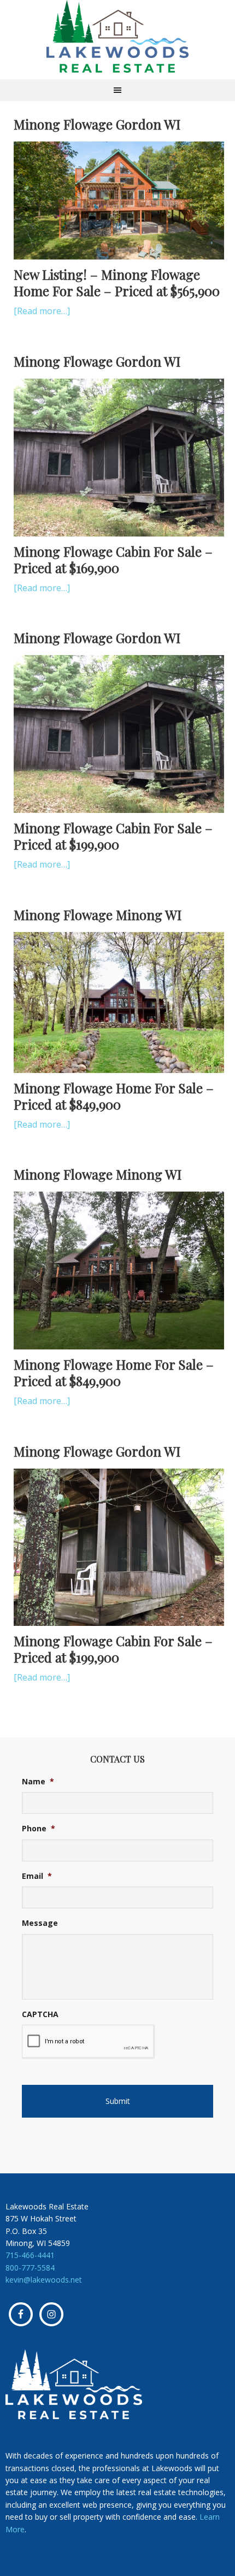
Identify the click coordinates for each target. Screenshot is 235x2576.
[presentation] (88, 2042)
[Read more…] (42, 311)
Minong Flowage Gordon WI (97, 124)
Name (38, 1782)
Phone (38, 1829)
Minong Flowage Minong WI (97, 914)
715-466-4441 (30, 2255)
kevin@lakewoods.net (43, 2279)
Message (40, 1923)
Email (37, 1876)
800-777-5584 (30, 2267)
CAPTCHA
========================================================================
- What is being asked: Exactly as written, return every line of the listing, but not the pictures.

- Response for this exercise:
Identify the click coordinates for each target. Screenshot is 235x2576.
[presentation] (88, 2042)
[Read more…] (42, 311)
Minong Flowage Gordon WI (97, 124)
Name (38, 1782)
Phone (38, 1829)
Minong Flowage Minong WI (97, 914)
715-466-4441 (30, 2255)
kevin@lakewoods.net (43, 2279)
Message (40, 1923)
Email (37, 1876)
800-777-5584 (30, 2267)
CAPTCHA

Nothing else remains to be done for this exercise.